A Host of New Programs and Regulations Coming from the Biden Administration

By: Robert Aro

Biden Teaches Economics

It’s called the American Rescue Plan! By now everyone has heard about the $1.9 Trillion bill which includes a $15 national minimum wage and $1,400 stimulus checks. CNN captures the essence of the rescue package quite well:

Bigger stimulus checks. More aid for the unemployed, the hungry and those facing eviction. Additional support for small businesses, states and local governments. Increased funding for vaccinations and testing.

There’s a lot in the plan, yet it amounts to nothing more than the government allocating resources on our behalf. It requires either central planning for millions of businesses, as in the case with minimum wage, or giving money to certain people or sectors in society, as we see with stimulus checks. Very few people in charge appear concerned about the rising debt and money supply these actions create. 

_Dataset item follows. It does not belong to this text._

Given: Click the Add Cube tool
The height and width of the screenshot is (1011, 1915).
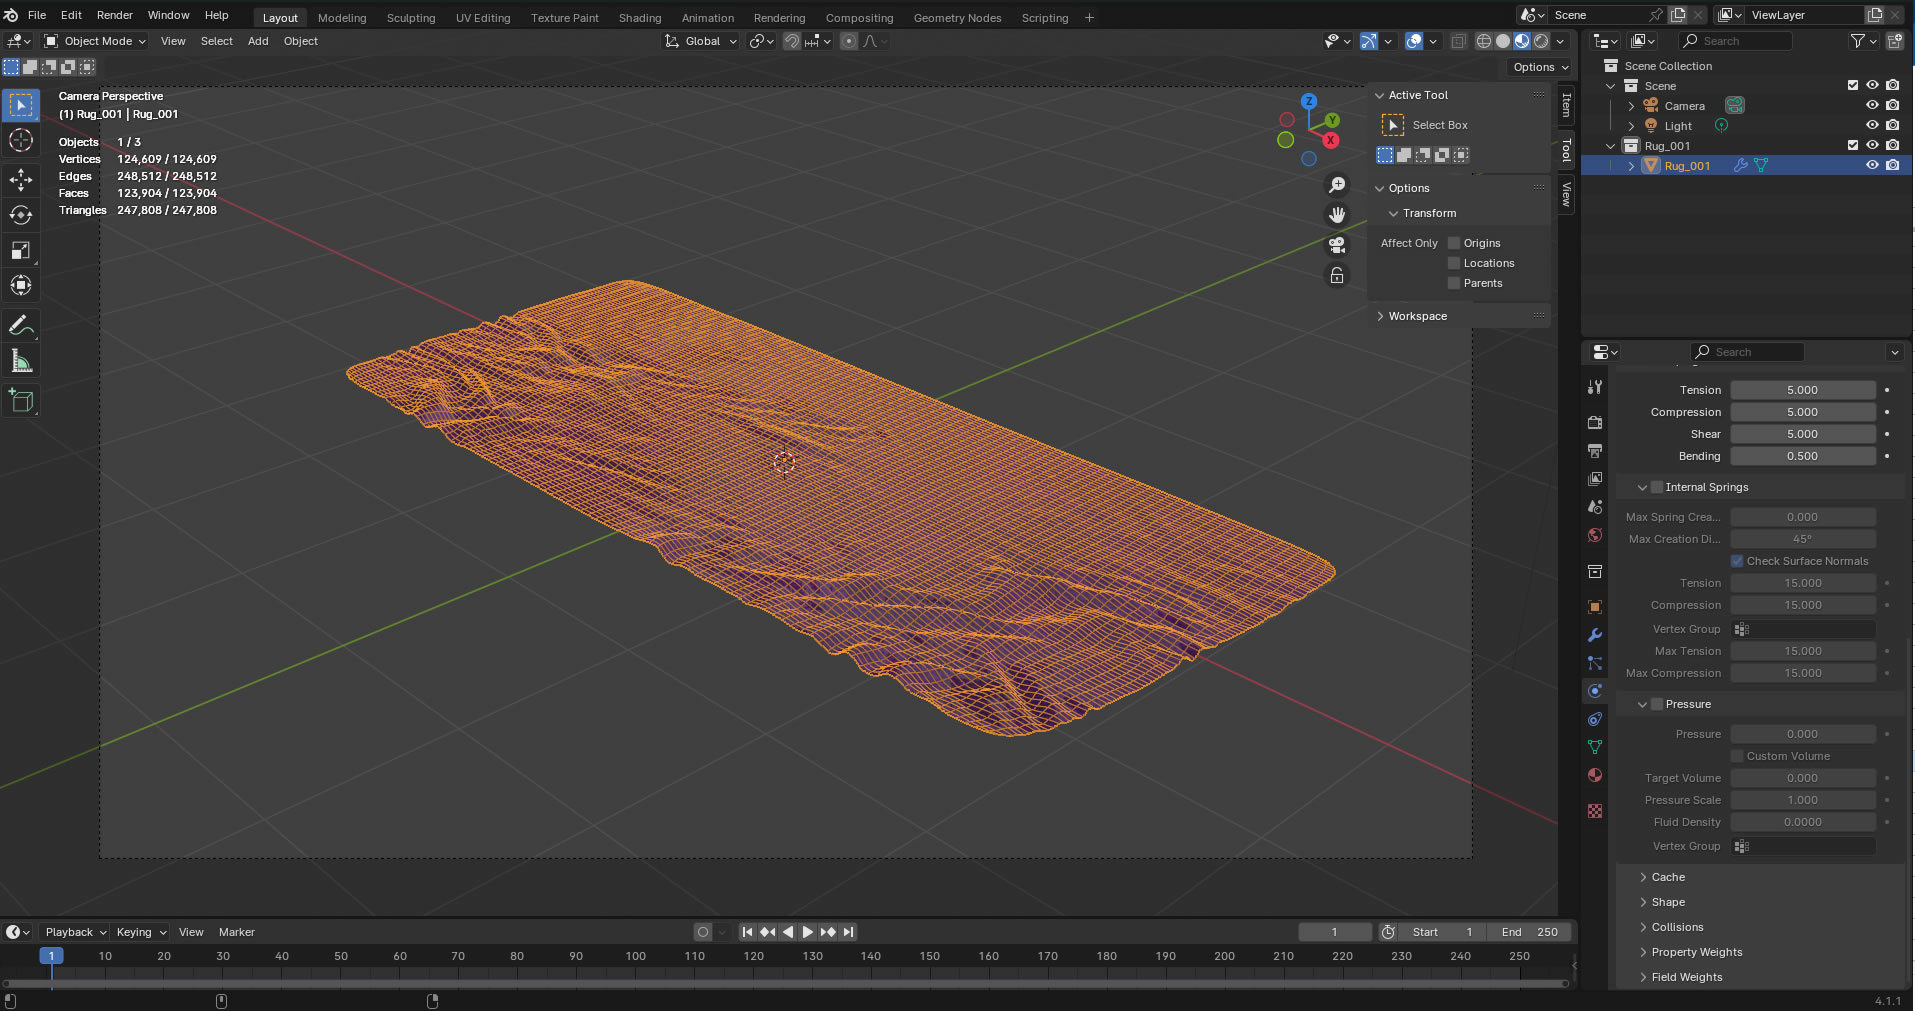Looking at the screenshot, I should (x=21, y=402).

Start with the idea of the government setting a national minimum wage. When this happens, it forces the entrepreneur to make a decision: they must either choose to do nothing and accept a lower profit margin and/or inevitable bankruptcy, or make changes to increase profitability. This may include cutting staff or raising prices, with the hope consumers will accept the higher prices. It is the instance of “raising prices,” we should take note.

In 2021, consider who should take credit if the Fed reaches or overshoots its desired price inflation target. How can anyone tell whether it was the result of the Fed’s actions (such as low interest rates) or if it was due to the government’s action of increasing minimum wage laws? Those are just two reasons why prices change, but there are actually countless. The Fed cannot reasonably say they are managing price inflation. They have no idea what actions have contributed to the rise of prices of goods or services.

The other economic fallacy is the idea that money creation will alleviate financial hardship. We saw Trump give $600 last month and Biden wants to give $1,400 this month. This is supposed to help “the hungry,” those in need, etc. Yet very few people have addressed how this adds to the national debt level, debases the US Dollar, makes life more unaffordable for the masses and ultimately makes them poorer. “The poor,” much like the nation itself, will continually require greater amounts of debt to survive. This vicious cycle seems to be of little concern to our planners.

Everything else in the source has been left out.